━━━ Records supplied

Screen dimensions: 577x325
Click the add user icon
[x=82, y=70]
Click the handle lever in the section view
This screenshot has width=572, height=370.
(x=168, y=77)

━━━━━━

=== Your goal ===
Write out these lines as a JSON list of strings, with one string for each line and no entries for blank lines.

=== Complete answer ===
[
  "Screen dimensions: 577x325",
  "Click the add user icon",
  "[x=82, y=70]",
  "Click the handle lever in the section view",
  "This screenshot has width=572, height=370.",
  "(x=168, y=77)"
]